A destruição do Estado e o entreguismo
O governo Bolsonaro
acelerou a privatização de empresas públicas estratégicas, como a Eletrobras, e
desmontou programas sociais como o Bolsa Família, substituído por um “Auxílio
Brasil” improvisado e eleitoreiro. A educação pública foi atacada sistematicamente.

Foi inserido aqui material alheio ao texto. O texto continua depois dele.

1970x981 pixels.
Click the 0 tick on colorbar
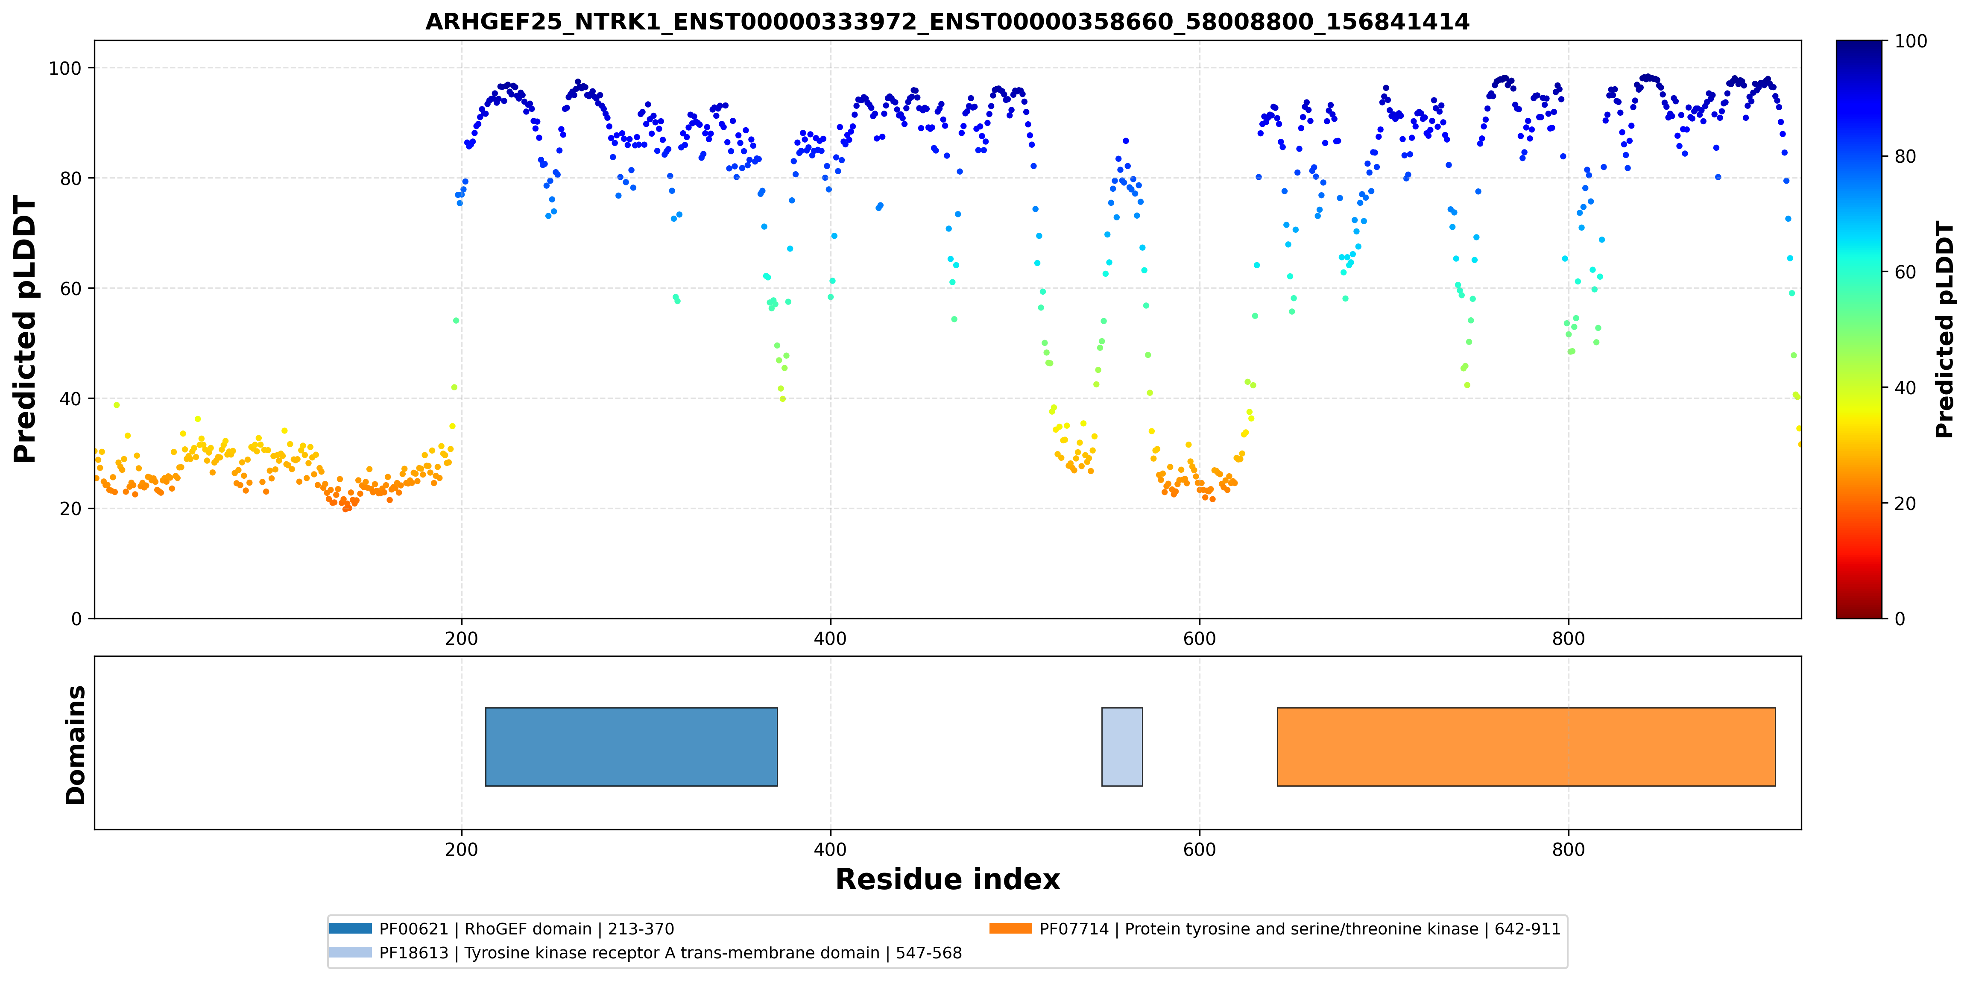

O meio ambiente virou moeda de troca para grileiros e garimpeiros. Povos
indígenas foram dizimados por invasões e descaso.
A geopolítica
brasileira foi rebaixada. O Brasil tornou-se pária internacional. Saiu do
protagonismo latino-americano, abandonou os BRICS e adotou uma política externa
submissa aos EUA de Trump e aos interesses do capital transnacional.
A Luta não acabou
Apesar de tudo, há
resistência. Há memória. Há mobilização popular, intelectual e política. Os
governos golpistas passaram, mas as feridas ainda doem. A reconstrução será
longa e exigirá coragem, verdade e compromisso com a justiça social. O Brasil
precisa, urgentemente, de um novo pacto civilizatório baseado na soberania, na
democracia, na inclusão e no respeito aos direitos humanos.
A profecia de Dilma
se concretizou, mas também permanece como sinal: é possível resistir, é preciso
lembrar, é urgente reconstruir. A história cobra, mas também ensina. E a lição
que fica é clara: não há futuro possível
sem democracia, sem justiça e sem memória.